NEMO is required to register as a BRP and RE in the settlement structure. In addition, NEMO is responsible for reporting occurred PX Market Trades. NEMO is responsible for reporting the following structure information to eSett:

  • Registering company as a BRP
  • Managing MECs for Day-ahead trades
  • Managing MECs for Intraday trades
  • Managing MECs for Day-ahead flows
  • Managing MECs for Intraday flows
  • Managing MECs for Bilateral trades
  • Updating own contact information
  • NEMO may delegate the performance of tasks related to balance responsibility to the Central Counter Party (CCP) of the NEMO. In that case, all the above-mentioned responsibilities are responsibilities of the CCP

TSOs have, in addition to below mentioned responsibilities, the similar responsibilities as the BRPs (if applicable):

  • Determining the MGAs
  • Determining which MGAs that will be included in a MBA
  • Managing MECs for MGA exchange
  • Managing MECs for imbalance adjustment
  • Managing ROs

The settlement structure information is to be registered according to the defined gate closure times. The gate closure times per responsible party are described in Table 5.

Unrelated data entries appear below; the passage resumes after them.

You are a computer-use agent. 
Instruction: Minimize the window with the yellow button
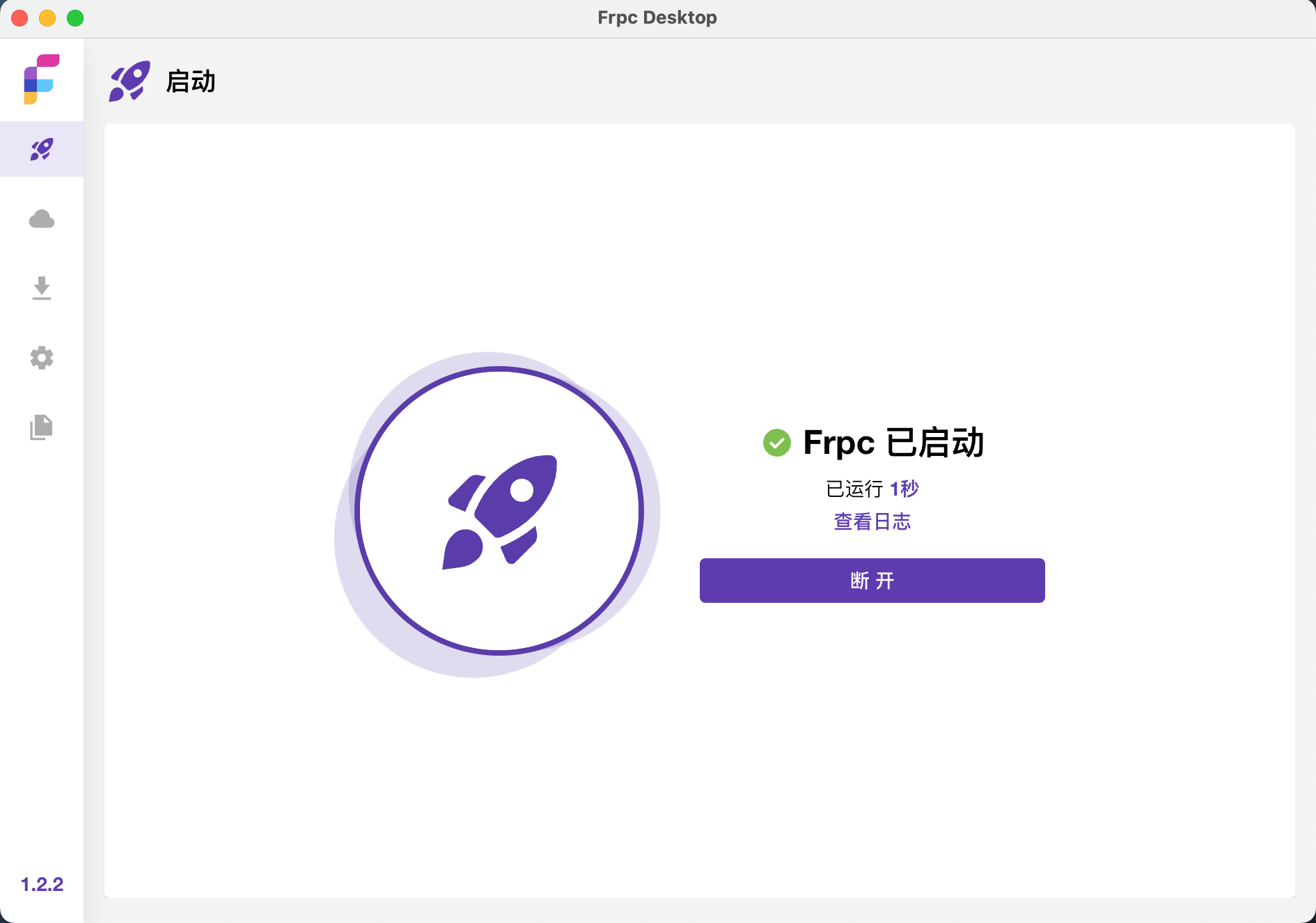click(47, 18)
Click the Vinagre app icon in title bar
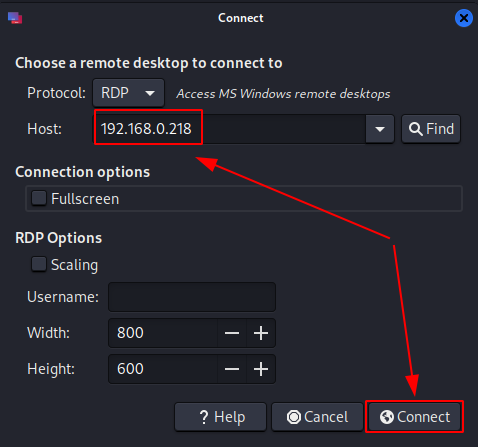This screenshot has width=478, height=447. 15,18
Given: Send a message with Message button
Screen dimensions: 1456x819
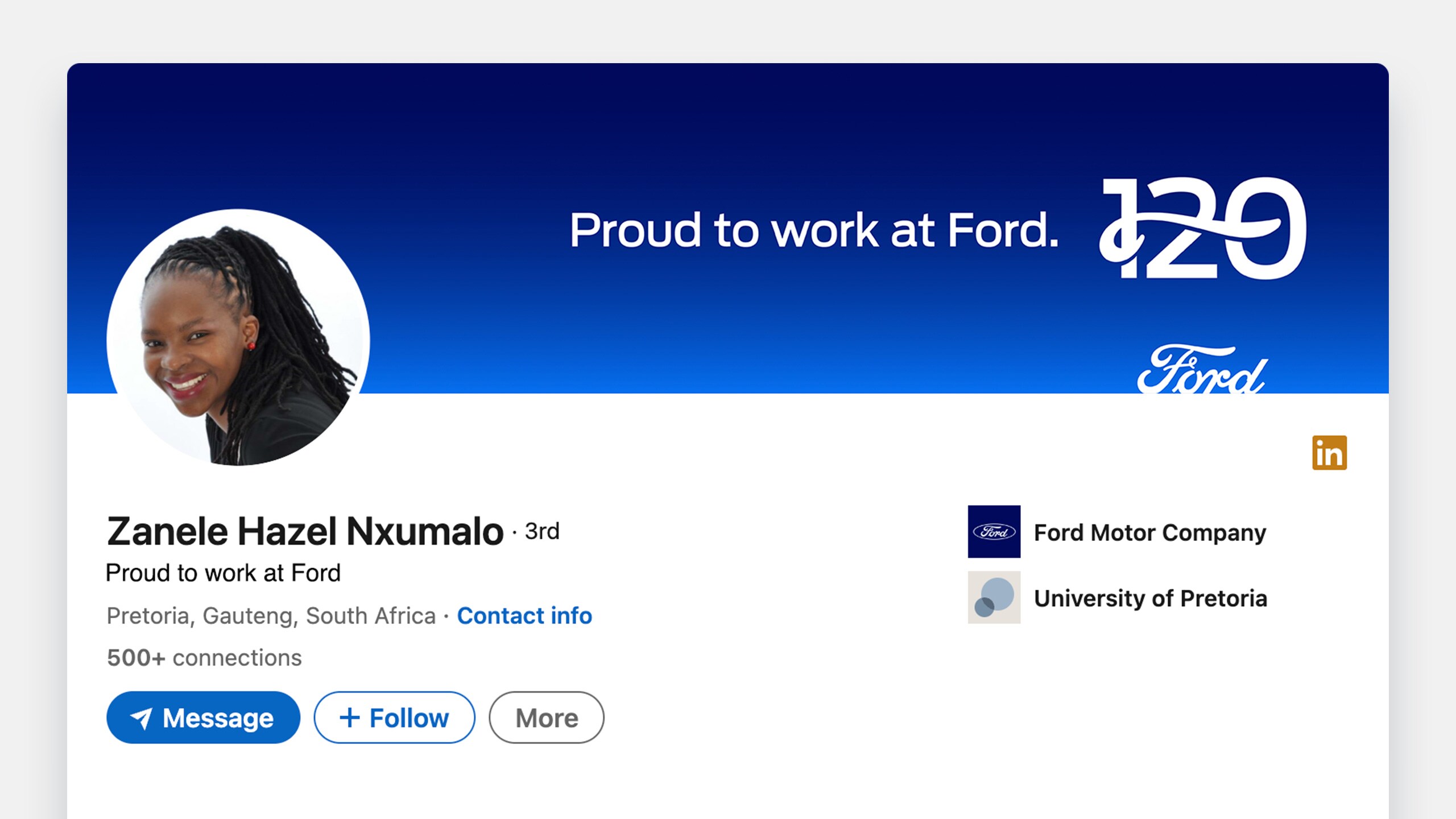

Table 5. Gate closure times for reporting structure information

Example of the gate closure times for reporting structure information:

New RE that should be registered in the Nordic market:

  1. The new RE shall provide eSett with required information to register the company. eSett register the new RE and set the RE as valid at the earliest starting from 14 days after all mandatory information has been provided.
  2. From the day that eSett registers the new RE it will be available for the BRP to register the BRP-RE relation for the specific MGA. Valid start date can earliest be the same as new RE start date but not earlier than 5 days from when the BRP registers the responsibility.
  3. When the BRP-RE relation is approved by eSett, the DSO will be able to submit the MGA structure (Consumption, Production). Valid from date can earliest be the same as the BRP-RE relation valid start date, given that the DSO submits the structural information.

Already registered and valid RE in the Nordic market:

  1. A registered and valid RE is already available for the BRP in order to register the BRP-RE relation in the specific MGA. The BRP is required to enter the information at least 5 days prior to when it shall be in operation.
  2. When the BRP-RE relation is verified by eSett, the DSO will be able to submit the MGA structure. Valid from date can earliest be the same as the BRP-RE relation valid start date, given that the DSO submits the structural information.

In the first example, the process will take at least 14 days. In the second example, the process will take at least 5 days.

The published structure information in the Online Service will also be provided with an XML-file. Table 6 shows an example of structure information regarding a DSO that will be provided via file. The example is based on the format of the settlement information that will be published on https://ediel.org.

Table 6. Structure report MGA example

Chapter four presents the settlement data metering activities required to be performed by DSOs. It defines the different types of metered data, how these shall be handled by DSOs and how the metering data shall be validated and sufficient quality ensured.

The Nordic Imbalance Settlement Model organises all metered data, exchange, consumption and production, into MGAs. Each MGA is connected to a single MBA and DSO, thus connecting the metered consumption and production as MECs to the imbalance settlement structure.

Reporting of metering data (as further described in chapter 5) is considered as a responsibility of a DSO in the Nordic Imbalance Settlement Model, including the aggregation of data to RE level. eSett is responsible for aggregation of received metering data on a BRP level for imbalance settlement purposes.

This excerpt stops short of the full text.